Except that some versions of GCC "forget" to stop a warning here as
irrelevant after the cast, hence the need for the stupid "#ifdef", sigh...
> > > if (sp >= (long)CKSEG0 && sp < (long)CKSEG2)
> > > usp = CKSEG1ADDR(sp);
> > > #ifdef CONFIG_64BIT
> > > - else if ((long long)sp >= (long long)PHYS_TO_XKPHYS(0LL, 0) &&
> > > - (long long)sp < (long long)PHYS_TO_XKPHYS(8LL, 0))
> > > - usp = PHYS_TO_XKPHYS((long long)K_CALG_UNCACHED,
> > > + else if ((long long)sp >= (long long)PHYS_TO_XKPHYS(0, 0) &&
> > > + (long long)sp < (long long)PHYS_TO_XKPHYS(8, 0))
> > > + usp = PHYS_TO_XKPHYS(K_CALG_UNCACHED,
> > > XKPHYS_TO_PHYS((long long)sp));
> >
> > I'd say this code is broken in way too many aspects:
> > 1. A plethora of casts. PHYS_TO_XKPHYS() should return a physical address
> > (i.e. 32 or 64 bits unsigned integer) already, so casting its result should
> > not be necessary.
>
> No argument about the beauty of the whole thing.

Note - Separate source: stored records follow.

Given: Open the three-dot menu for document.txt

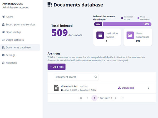Looking at the screenshot, I should point(149,88).
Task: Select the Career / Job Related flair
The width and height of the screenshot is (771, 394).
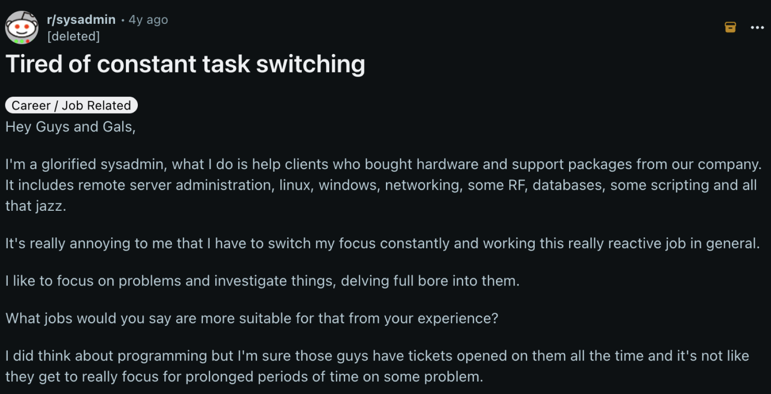Action: [71, 105]
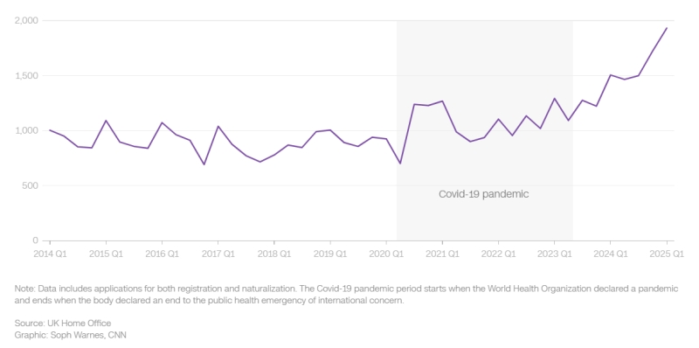Viewport: 699px width, 348px height.
Task: Click the 2022 Q1 x-axis label
Action: [x=498, y=254]
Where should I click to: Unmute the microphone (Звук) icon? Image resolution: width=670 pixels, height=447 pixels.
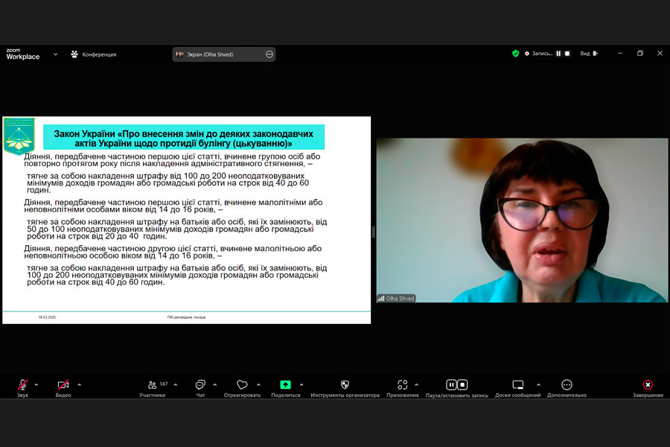23,385
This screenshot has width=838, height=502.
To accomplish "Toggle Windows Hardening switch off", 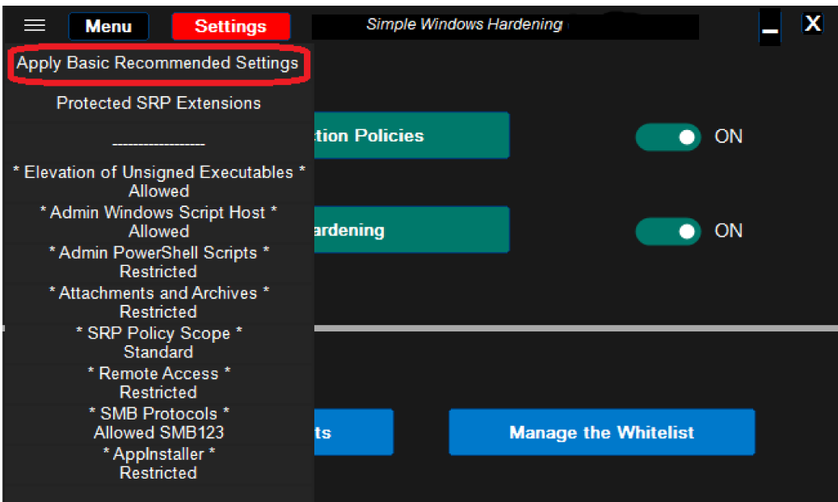I will (667, 230).
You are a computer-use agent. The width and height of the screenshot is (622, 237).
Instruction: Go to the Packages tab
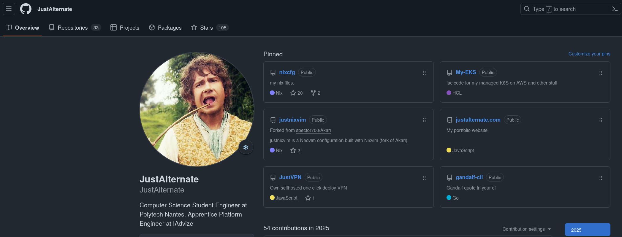(165, 28)
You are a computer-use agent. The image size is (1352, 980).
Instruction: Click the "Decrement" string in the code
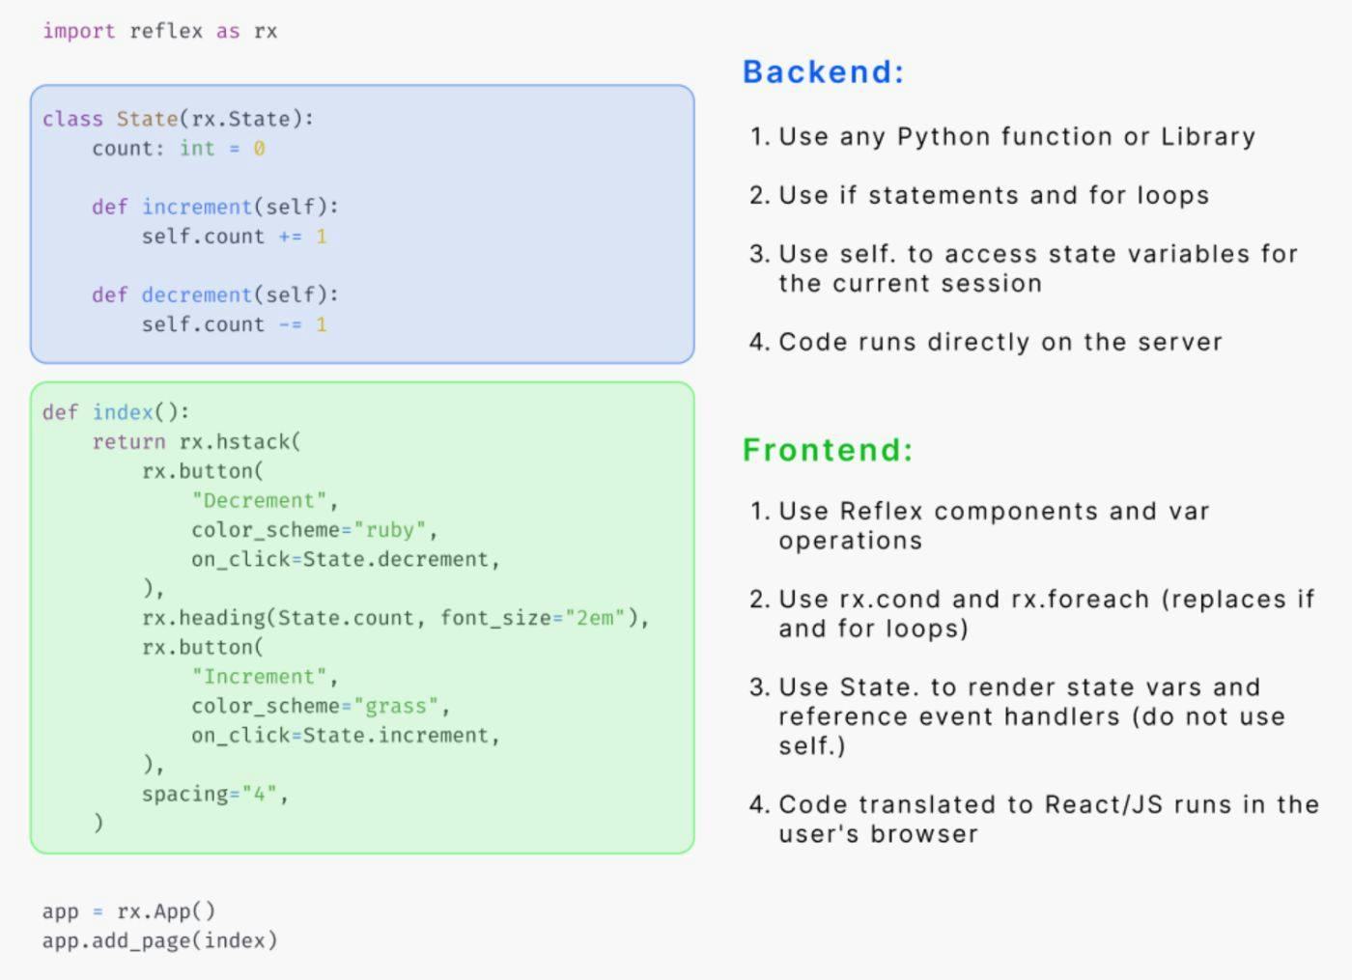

The casts were an attempt by myself to shut up GCC warning about
comparisons giving a predictable result because of a limited size of the
data type used. Of course this is no longer true with "long long", but
GCC does not care and warns regardless.
A possible workaround would be using auxiliary variables of the "long
long" type, but I recall it making GCC produce worse code for some cases.
I can check it again, since it has been a while, and if a recent version
of GCC produces reasonable code, then I can try to recheck this approach.
Please note this code changes quite wildly depending on the exact
configuration, so chances are GCC may warn with one, but not another.